Le texte de Gorgias marque une rupture radicale. Pour la philosophie antérieure, ainsi que pour Platon et Aristote plus tard, la réalité est rationnelle ; la pensée et la langue sont donc capables de l'exprimer correctement. Le découplage de la langue et de la réalité est un pilier de la sophistication. Si la langue n'est plus l'expression d'un discours vrai, elle devient un instrument de manipulation, une arme pour convaincre et impressionner les masses.
Démocratie et pratique politique à Athènes
L'abandon de la philosophie de la nature a également été favorisé par les besoins de la société athénienne. L'avènement de la démocratie a transformé la nature du leadership : il ne dépend plus de la descendance, mais de l'acceptation populaire. Dans une société où les décisions sont prises par l'assemblée, le pouvoir politique nécessite une préparation rigoureuse. Un politicien doit être un bon orateur pour manier les masses et posséder des notions de droit, d'administration et de justice. C'est précisément cette formation que fournissaient les sophistes.
Le débat entre Nomos et Physis
Le terme grec nomos désigne l'ensemble des lois et règlements conventionnels, par opposition à la physis qui exprime la nature et les règles indépendantes de toute convention humaine. Les sophistes ont promu l'idée que les lois et les institutions sont le résultat d'un accord ou d'un choix humain : elles sont ainsi faites, mais pourraient être autrement. C'est le sens du terme « conventionnel » : quelque chose d'établi par accord qui peut être modifié si on le juge approprié.

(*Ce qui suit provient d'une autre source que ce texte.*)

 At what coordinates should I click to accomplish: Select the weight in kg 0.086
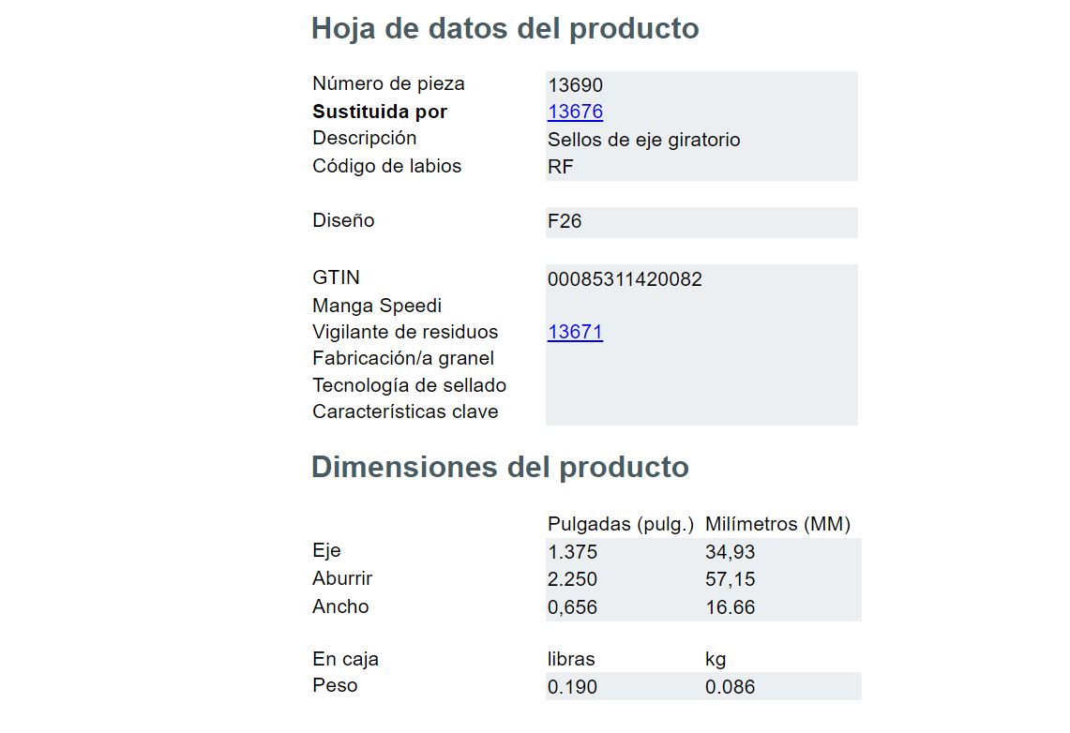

Les sophistes défendaient la nature conventionnelle des institutions politiques et des normes morales : le bien, le mal, le juste et le noble ne sont pas des valeurs fixes, universelles ou immuables.
L'héritage historique de la sophistique
Ces réflexions ont ouvert l'éternel débat sur les normes morales, la loi naturelle (physis) et le droit positif (nomos). Ce débat, initié par les sophistes, se poursuit bien après eux. Leur impact se ressent chez les sceptiques comme Pyrrhon d'Élis, ainsi que chez les auteurs contractualistes des XVIIe et XVIIIe siècles tels que Hobbes, Locke et Rousseau.